Il faut rappeler que le terme « sensus communis » est déjà apparu dans plusieurs endroits de la Critique de la faculté de juger (CFJ) avant le fameux § 40.

Le jugement de goût pour le beau, dit Kant dans le paragraphe 20 du quatrième moment, est fondé sur un principe subjectif déterminé uniquement par sentiment en dehors de tout concept ou de toute vérité préconçue. Or dit-il :

« Il leur [jugements de goût] faut donc posséder un principe subjectif qui détermine uniquement par sentiment, et non par des concepts, mais cependant d’une manière universellement valide, ce qui plaît ou déplaît. Or un tel principe ne pourrait être considéré que comme un sens commun, essentiellement distinct de l’entendement commun que l’on appelle aussi parfois sens commun (sensus communis) ; car ce dernier [l’entendement] ne juge pas d’après le sentiment, mais toujours selon des concepts.3»

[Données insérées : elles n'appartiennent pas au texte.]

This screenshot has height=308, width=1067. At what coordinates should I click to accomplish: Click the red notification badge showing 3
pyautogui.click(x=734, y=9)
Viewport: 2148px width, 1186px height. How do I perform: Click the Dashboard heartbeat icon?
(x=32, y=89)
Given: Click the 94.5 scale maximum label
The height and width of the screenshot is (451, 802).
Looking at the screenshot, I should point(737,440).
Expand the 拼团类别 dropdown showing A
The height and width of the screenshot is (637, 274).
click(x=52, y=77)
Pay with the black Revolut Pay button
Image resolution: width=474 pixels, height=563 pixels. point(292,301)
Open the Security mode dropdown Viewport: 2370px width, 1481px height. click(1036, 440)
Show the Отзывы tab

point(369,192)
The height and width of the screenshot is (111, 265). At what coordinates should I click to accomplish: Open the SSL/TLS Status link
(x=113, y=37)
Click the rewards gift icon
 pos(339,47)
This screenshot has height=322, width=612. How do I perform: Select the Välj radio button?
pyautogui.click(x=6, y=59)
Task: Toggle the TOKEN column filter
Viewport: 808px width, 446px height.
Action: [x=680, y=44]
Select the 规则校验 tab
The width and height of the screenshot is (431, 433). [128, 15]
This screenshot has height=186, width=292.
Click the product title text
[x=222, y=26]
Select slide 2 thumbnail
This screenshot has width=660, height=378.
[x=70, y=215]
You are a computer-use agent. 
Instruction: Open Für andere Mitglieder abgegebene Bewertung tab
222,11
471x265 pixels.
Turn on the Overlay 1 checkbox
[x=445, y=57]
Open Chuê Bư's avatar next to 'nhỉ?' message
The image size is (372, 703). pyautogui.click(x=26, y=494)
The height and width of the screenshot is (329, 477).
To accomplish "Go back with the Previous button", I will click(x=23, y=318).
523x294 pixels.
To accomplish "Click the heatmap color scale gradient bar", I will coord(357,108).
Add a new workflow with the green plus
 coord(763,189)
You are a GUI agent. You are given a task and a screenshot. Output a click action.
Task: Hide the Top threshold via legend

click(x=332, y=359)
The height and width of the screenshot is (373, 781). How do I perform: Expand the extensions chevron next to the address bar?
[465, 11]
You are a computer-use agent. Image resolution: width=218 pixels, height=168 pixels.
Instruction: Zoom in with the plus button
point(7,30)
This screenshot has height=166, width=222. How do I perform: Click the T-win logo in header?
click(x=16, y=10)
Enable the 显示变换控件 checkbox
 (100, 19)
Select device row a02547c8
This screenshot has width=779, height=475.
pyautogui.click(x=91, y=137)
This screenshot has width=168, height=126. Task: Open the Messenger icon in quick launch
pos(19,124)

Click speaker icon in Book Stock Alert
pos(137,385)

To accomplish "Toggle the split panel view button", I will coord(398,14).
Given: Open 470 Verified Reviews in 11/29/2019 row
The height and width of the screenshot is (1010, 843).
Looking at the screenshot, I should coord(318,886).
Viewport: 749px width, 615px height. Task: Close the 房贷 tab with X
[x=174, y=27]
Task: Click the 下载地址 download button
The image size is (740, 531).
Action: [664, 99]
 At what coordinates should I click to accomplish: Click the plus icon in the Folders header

C’est donc à tort que l’entendement commun, qui juge selon les concepts, est appelé sensus communis ou sens commun alors que celui-ci juge d’après le sentiment du sujet, comme procède le jugement pour le beau. Kant souligne ensuite que c’est à travers de l’existence supposée d’un tel sens commun chez l’homme que le jugement de goût peut être porté.4

On sait que Kant définit le jugement, le juger, comme une activité de subsumer le particulier sous un universel c’est-à-dire une règle, un principe, une vérité ou une loi. Il distingue deux types de jugement : « réfléchissant » et « déterminant ». Le premier, où l’universel fait défaut, doit le trouver à partir du particulier. Le second détermine à partir du concept déjà donné à la subsomption.5 Il précise dans la première introduction à la CFJ :

« La faculté de juger peut-être considérée soit comme un simple pouvoir de réfléchir suivant un certain principe... dans le but de rendre possible par là un concept, soit comme un pouvoir de déterminer... un concept pris comme sujet de jugement. Dans le premier cas, il s’agit de la faculté de juger réfléchissante, dans le second, de la faculté de juger déterminante.6 »

Or, la faculté de juger, dit Kant au début du § 40, est souvent désignée par le mot de « sens ». Particulièrement lorsqu’on s’intéresse au résultat du jugement, c’est-à-dire à son pouvoir déterminant, qu’à sa réflexion ou sa capacité réfléchissante. Et le jugement réfléchissant veut dire, selon Kant : examiner par la réflexion, comparer et tenir ensemble des représentations données avec d’autres.7 

On verra plus loin l’importance cruciale de cet énoncé : « comparer et tenir ensemble des représentations avec d’autres » dans la conception kantienne de « sensus communis » comme faculté de juger en commun. Mais pour l’instant, limitons-nous à  ce que dit Kant en expliquant qu’un tel pouvoir est souvent entendu injustement sous le nom de « sens » comme « on parle d ‘un sens de la vérité, d’un sens des convenances, de la justice, etc. ». Alors que ces concepts ne peuvent être rendus par aucun sens qui par nature est inapte à décréter des règles universelles. Toute représentation concernant des principes comme vérité, la justice etc. ne peut être fondée que sur la connaissance et ne peut venir à notre esprit que lorsqu’on s’élève au-dessus des sens pour atteindre les pouvoirs supérieurs de connaissance. Bref le sensus communis en tant qu’une faculté de juger qui réfléchit à rendre possible du concept , n’est pas un pouvoir de connaissance qui s’opère d’une certaine manière. Bien qu’il soit une faculté sensible de juger, le sensus communis n’est pas un « sens » qui serait le siège des règles universelles, générales, à partir desquelles on subsume le cas particulier.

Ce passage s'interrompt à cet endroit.